Hong Yu shows Manisha Sharma the Confocal Microscope.

In confocal microscopy the collected light is reflected or emitted by a single plane of the specimen image. This generates a high contrast, high resolution image due to effective suppression of background light scattered from outside the focal plane.

A series of such images generated with the focal length shifted in small steps can be combined in a three dimensional stack (a “z-stack”), which is amenable to digital processing. Thus, confocal microscopes have an optical sectioning capability – as slices of the specimen can be examined without mechanical cutting and direct specimen preparation.
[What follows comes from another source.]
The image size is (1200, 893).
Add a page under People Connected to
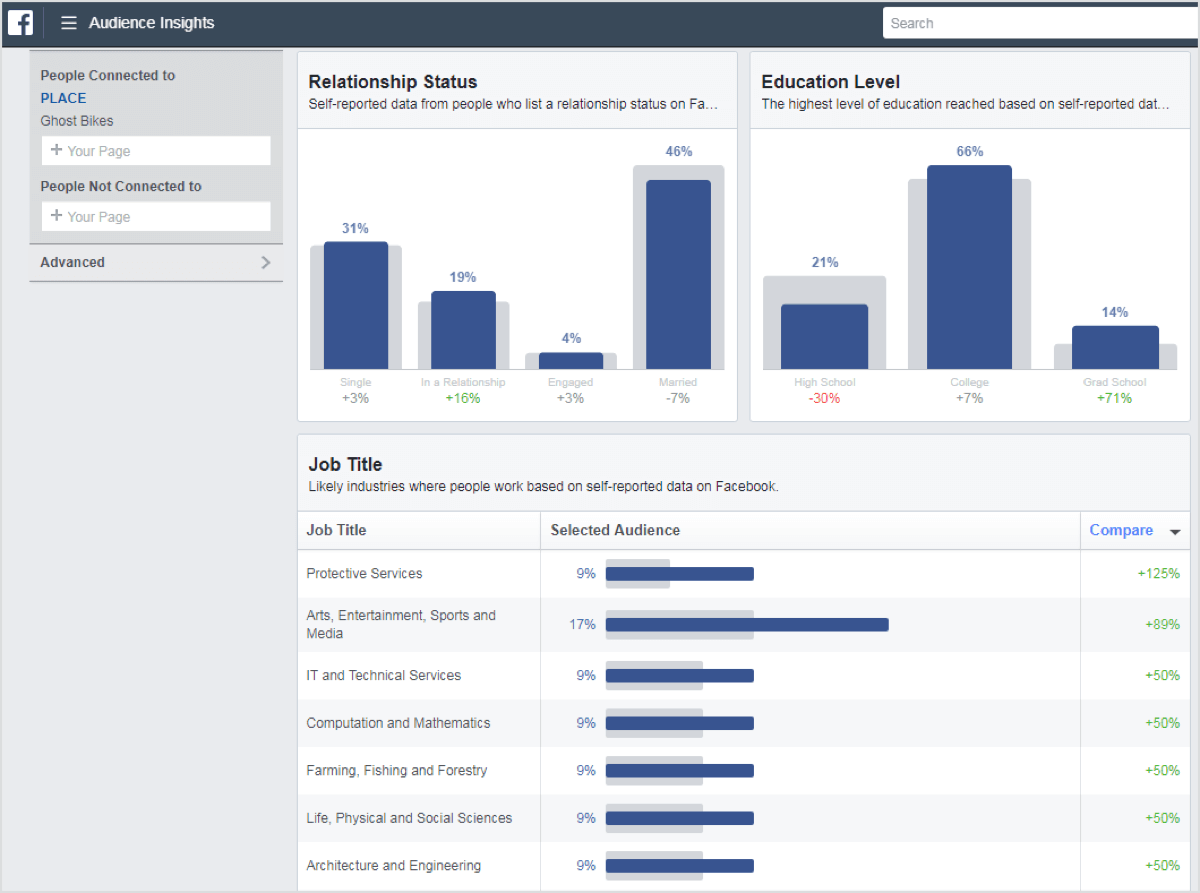[156, 151]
With the enhanced optical resolution over conventional wide-field techniques, the confocal microscopy can be used in a wide range of applicationsb including:

• imaging of various Z axis planes (XYZ) to render a 3D image of the cells or tissue in question
• co-localization to determine whether labelled molecules are localized in the same region in multi-stained specimens
• spectral unmixing to separate fluorophores with similar emission peaks at 2nm spectral resolution via emission wavelength detection system (XY)
• time-lapse analysis (XYT) at high speed image acquisition (16 frames/sec) and high-precision achieved by the power of zero thermal drift compensation in Z-direction
• FRAP (fluorescence recovery after photobleaching) to observe rapid movements of fluorescent molecules that come from outside the specific photobleached area
• FRET (fluorescence resonance energy transfer) to visualize the interactions between two molecules tagged with proper fluorophores.

The confocal system used at WMI is equipped with a fully enclosed incubator, temperature controller and heated stage, mini culture chamber, as well as 5% CO2 supply, therefore allowing imaging of live cells and tissues.

There are 405 nm, 473 nm, 559 nm, and 635 nm laser lines and the system allows free emission wavelength range setting rather than fixed filter settings in conventional confocal microscopes, making it possible and easy to work on most frequently-used fluorescent probes.